Renata Medeiros de Carvalho

Department / Institute
Mathematics and Computer Science
Group
Process Science
EAISI Foundational
EAISI Health

RESEARCH PROFILE

Renata Medeiros de Carvalho is an Assistant Professor at Eindhoven University of Technology (TU/e). Her research interests are focused on, but not limited to, adaptive and declarative business processes and Business Process Management (BPM). She works in the domain of flexible business processes in particular, and how this can enrich business process models with domain-specific knowledge. 

BPM and BPM systems have only solved the ’easy problems’: 1) business processes where a handful of contingencies handle all situations, and 2) processes where most of the activities can be automated.

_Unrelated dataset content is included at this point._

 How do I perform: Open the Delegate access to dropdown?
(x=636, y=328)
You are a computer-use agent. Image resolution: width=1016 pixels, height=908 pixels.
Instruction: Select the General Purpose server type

However, knowledge intensive processes do not lend themselves to such rigid formalizations: both the set of activities to perform, and the content of each activity, depend heavily on a combination of domain-specific knowledge, and the case at hand. Renata is interested in both pragmatic issues of modeling convenience and how flexibility is represented and/or can be detected through recorded data. She is currently conducting research into Object-Centric Behavioral Constraint (OCBC) modeling language, which combines ideas from declarative, constraint-based languages such as Declare, and from data/object modeling techniques (ER, UML, or ORM). 

ACADEMIC BACKGROUND

Renata Medeiros de Carvalho received her PhD in Computer Science from the Center of Informatics (CIn), Federal University of Pernambuco (UFPE), Brazil in 2015. She also holds an MSc an BSc in Computer Engineering from the University of Pernambuco (UPE), Brazil. She has also worked as a postdoctoral researcher at LATECE - Laboratory for Research on Technology for Ecommerce in the University of Quebec at Montreal (UQAM).  

She publishes regularly and has been awarded a Xerox University Affairs Committee Grant and NSERC Engage Grant. Renate is also local coordinator of two Master programs: EIT Digital Data Science and Erasmus Mundus Big Data Management and Analytics (BDMA).